En passant outre ces éléments un peu racoleurs (dans le mauvais sens du terme), le lecteur découvre un personnage qui sort de l'ordinaire (ce sera l'euphémisme du jour). Dan est en légère surcharge pondérale (de belles poignées d'amour), il a une tignasse hirsute et volumineuse, et une moustache s'inspirant de celle de Frank Zappa. Il est fan des Melvins et écoute leur album Prick en boucle, sur un baladeur CD. Il mène une vie dégagée de toute responsabilité, satisfait de son sort du moment qu'il dispose d'assez d'argent pour subvenir à ses besoins très basiques pour les 48 heures à venir. Son pouvoir s'accompagne d'un grand besoin de dormir, et d'une mémoire très sélective, à la limite de l'idiotie. Lapham introduit en début de récit une situation dans laquelle il est obligé de s'investir, malgré des passages à vide régulier. Le pouvoir de Dan lui permet d'affronter les psychopathes les plus dangereux sans aucune égratignure. La tension dramatique provient du danger pour ses proches, des efforts qu'ils effectuent pour l'impliquer, et de la réelle dépravation des personnes qu'il affronte. Il y a une ou deux scènes d'action qui semblent parachutées pour redynamiser la narration (Dan se jetant sur une voiture depuis un pont). Mais ces maladresses (ces provocations faciles et parfois gratuites) sont largement compensées par cet étrange bonhomme aux aspirations si basiques que le bonheur lui est facilement accessible.
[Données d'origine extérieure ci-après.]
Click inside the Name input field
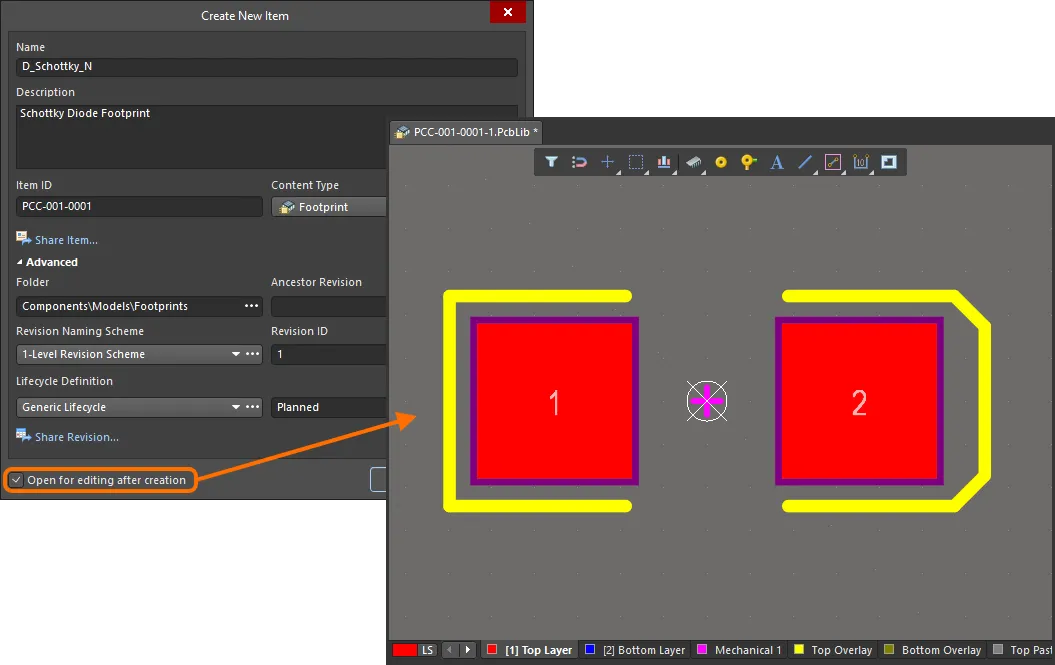Image resolution: width=1055 pixels, height=665 pixels. point(266,66)
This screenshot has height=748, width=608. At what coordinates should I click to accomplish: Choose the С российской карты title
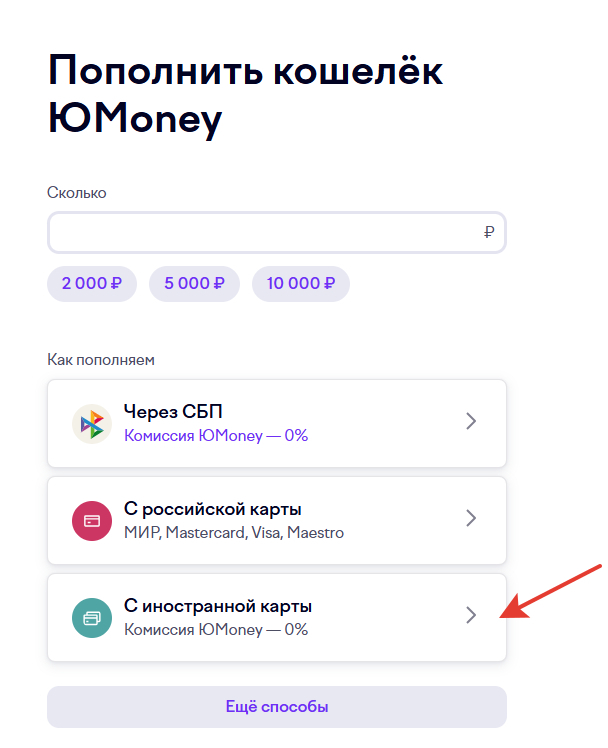[x=213, y=508]
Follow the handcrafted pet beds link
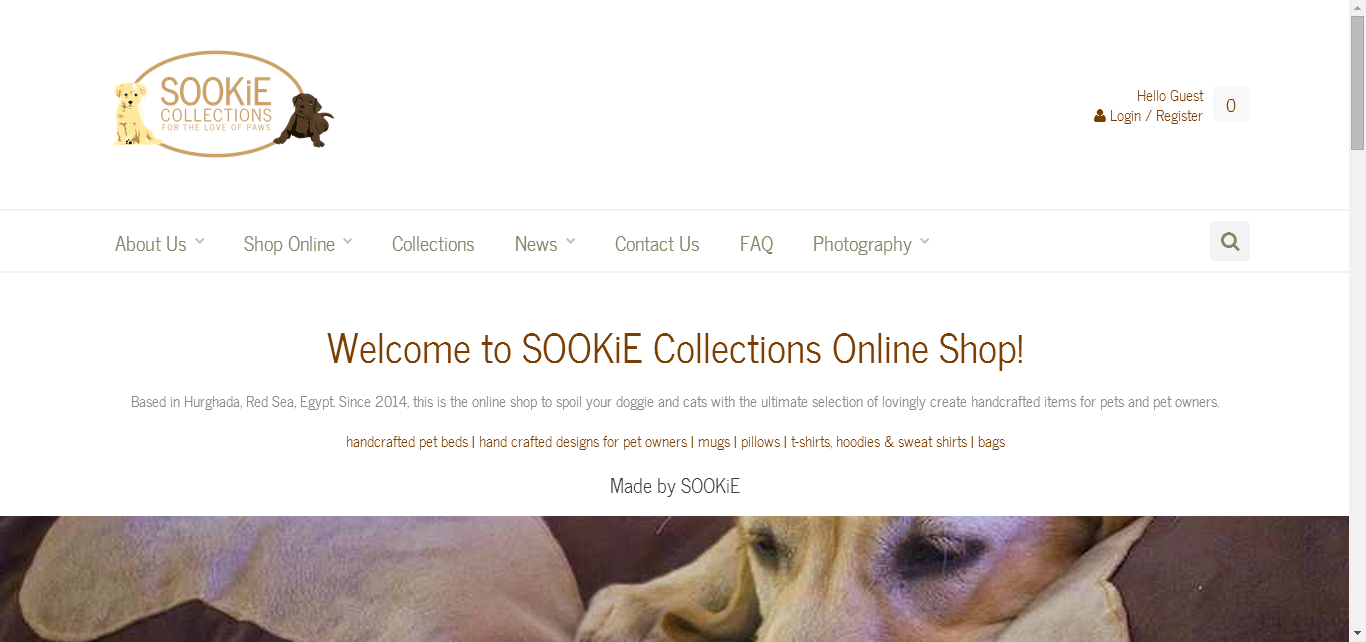The height and width of the screenshot is (642, 1366). point(407,441)
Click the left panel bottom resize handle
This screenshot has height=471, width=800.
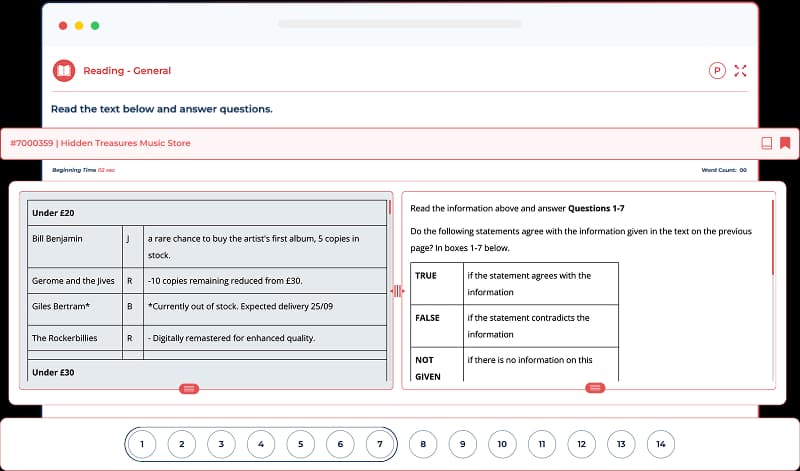(187, 388)
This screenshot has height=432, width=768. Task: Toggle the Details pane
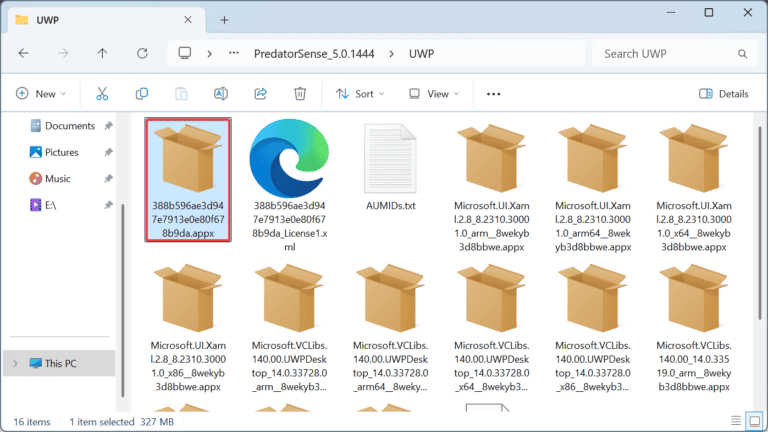tap(724, 94)
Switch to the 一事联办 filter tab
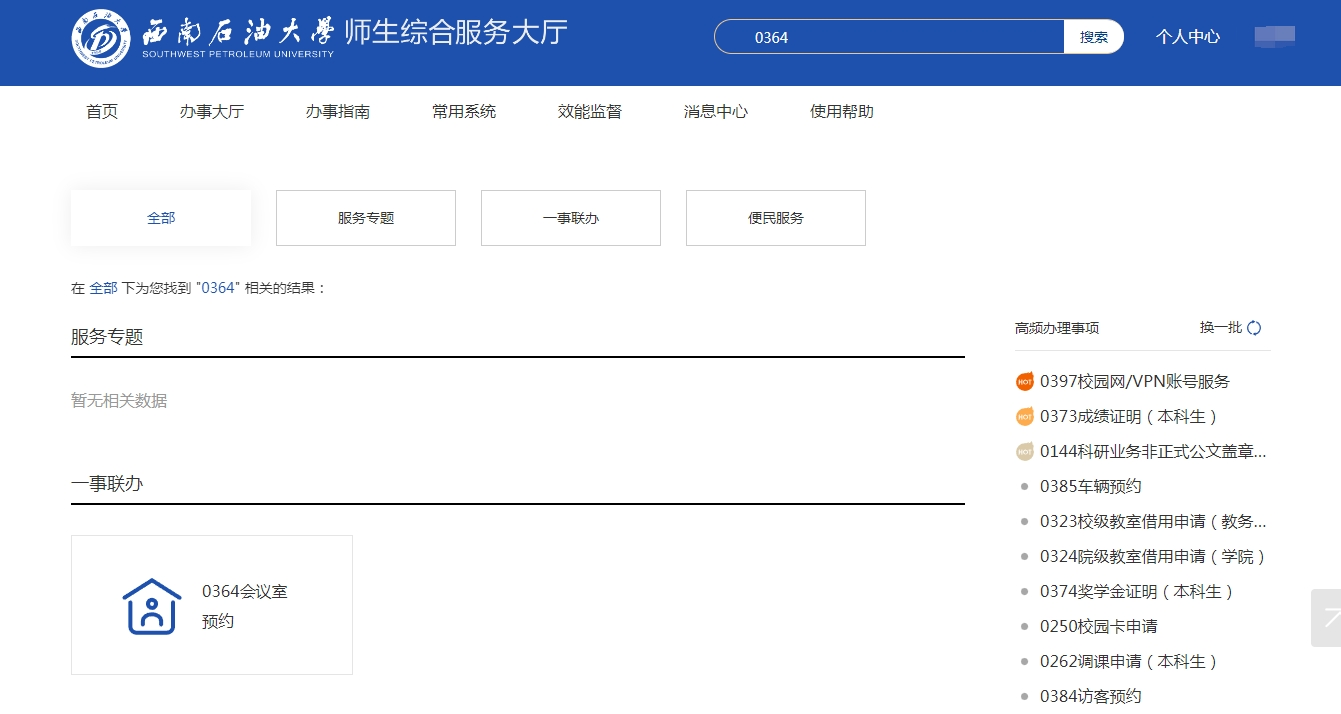The height and width of the screenshot is (714, 1341). pos(571,218)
Dans une interview, Lapham expliquait que cette série était la première qu'il avait proposée à l'éditeur Avatar et que les responsables avaient différé sa mise en production pour pouvoir trouver un dessinateur adapté. Le style de Rafael Ortiz évoque un peu celui de Jacen Burrows (autre dessinateur employé à plein temps par Avatar), avec un encrage un peu plus solide, des morphologies parfois approximatives (pas trop souvent quand même), et une volonté de représenter les choses de façon réaliste, sans se perdre dans le détail photographique. Il subsiste parfois une sensation d'amateurisme (disparition flagrante des décors pendant une page, visage aux proportions déconcertantes), Ortiz sait ne pas trop en faire pour rester assez crédible. Il ne recule pas à dessiner les séquences les plus gores, mais il ne représente pas la tripaille de manière obsessionnelle ou comme élément principal de ses compositions. Il réussit à donner une apparence à la fois de bonhomie inoffensive à Dan, et d'individu implacable lorsqu'il est en situation de danger, sans que le lecteur n'éprouve l'impression qu'il s'agit de 2 personnages différents. Il donne une apparence malsaine aux différents psychopathes, et il évite d'hypersexualiser les femmes, surtout quand elles deviennent des victimes. Cette volonté de ne pas se complaire dans un voyeurisme maladif fait beaucoup pour atténuer les aspects les moins justifiables du scénario.
David Lapham et Rafael Ortiz présentent un personnage principal sortant de l'ordinaire et semblant fort peu adapté aux situations atroces auxquelles il va être confronté. Si le scénariste et le dessinateur commettent quelques maladresses se reposent sur quelques facilités, et surjouent la provocation, le récit est prenant du début jusqu'à la fin, avec une atmosphère unique, préservant le suspens malgré la propriété d'indestructibilité du personnage principal.